▸ HOW TO COMPLETE THIS TASK: Return each entry word for word, without its pictures.

....

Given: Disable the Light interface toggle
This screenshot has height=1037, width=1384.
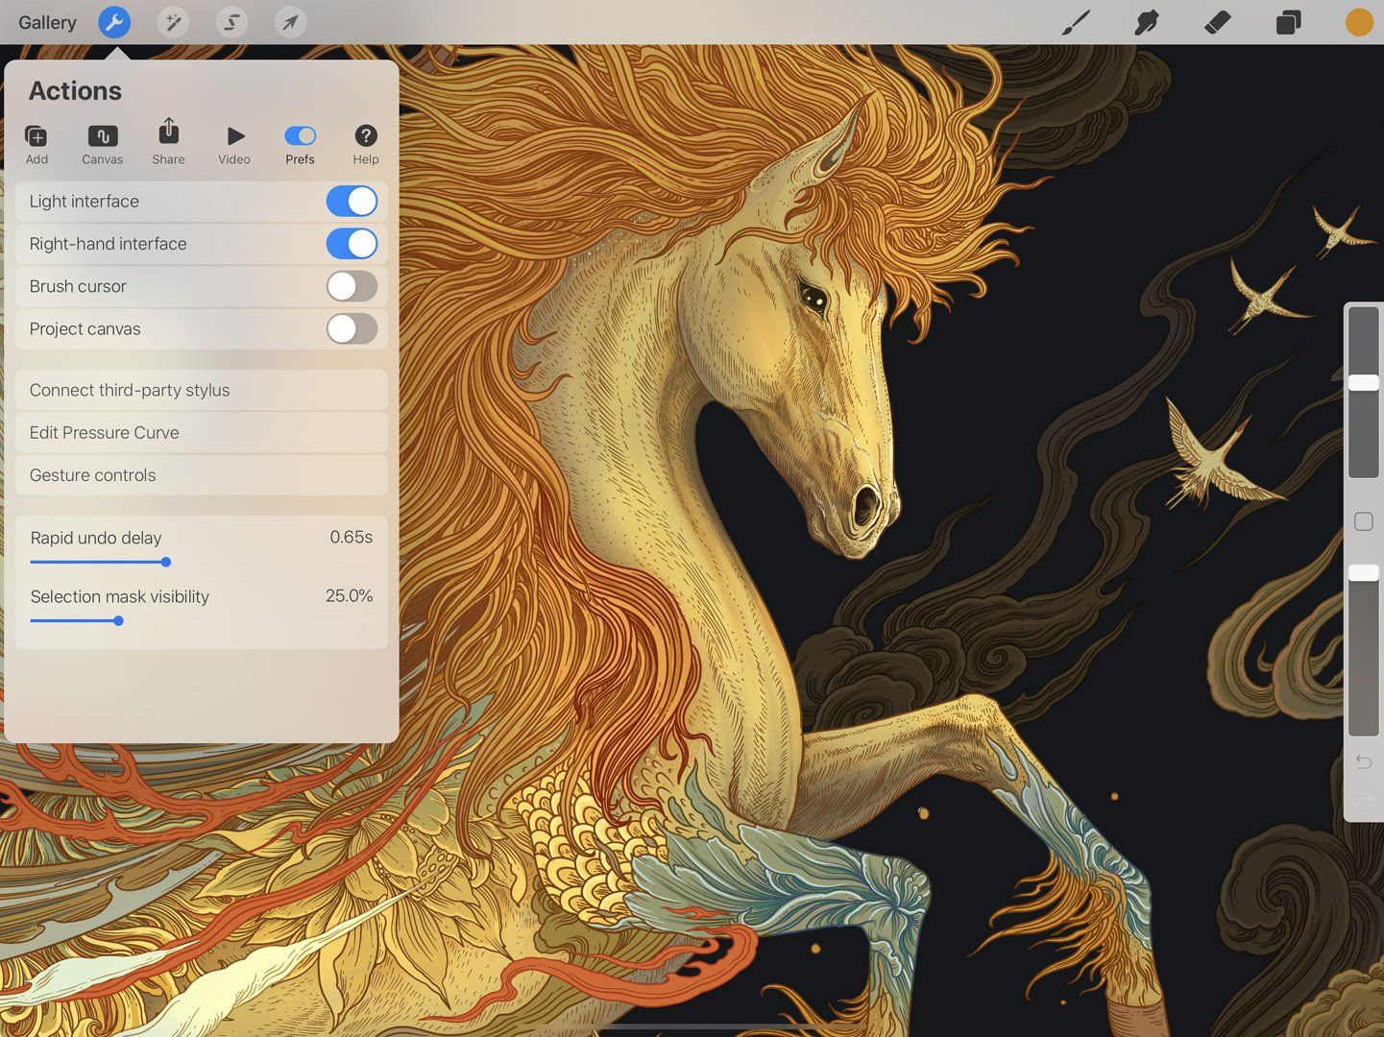Looking at the screenshot, I should [352, 201].
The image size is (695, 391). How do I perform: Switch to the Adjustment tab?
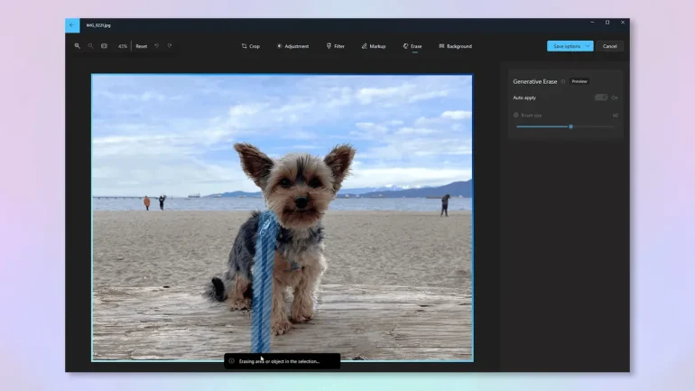click(x=292, y=46)
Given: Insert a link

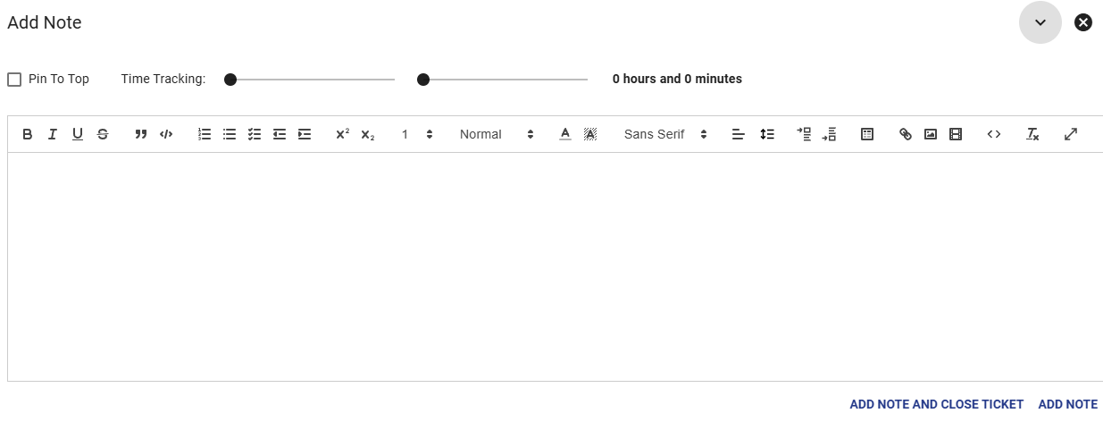Looking at the screenshot, I should pyautogui.click(x=906, y=134).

....

▸ RESPONSE BELOW:
Given: Disable the Light interface toggle
This screenshot has height=1037, width=1384.
Looking at the screenshot, I should [352, 201].
The image size is (695, 391). How do I perform: Switch to the Adjustment tab?
click(x=292, y=46)
Given: Insert a link

Looking at the screenshot, I should pyautogui.click(x=906, y=134).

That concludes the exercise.